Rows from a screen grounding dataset
- - - - - - -

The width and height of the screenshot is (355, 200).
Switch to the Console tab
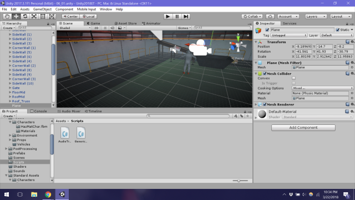coord(39,111)
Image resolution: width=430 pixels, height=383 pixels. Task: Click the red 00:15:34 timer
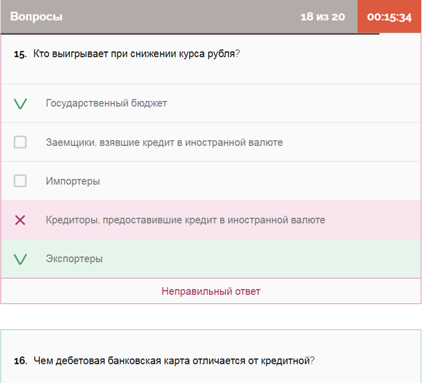click(389, 17)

- - - - - - -

GOAL
Repeat every line of the material word for word, omitting the pictures.

EXERCISE RESULT
The width and height of the screenshot is (355, 200).
Switch to the Console tab
coord(39,111)
Image resolution: width=430 pixels, height=383 pixels. Task: Click the red 00:15:34 timer
click(389, 17)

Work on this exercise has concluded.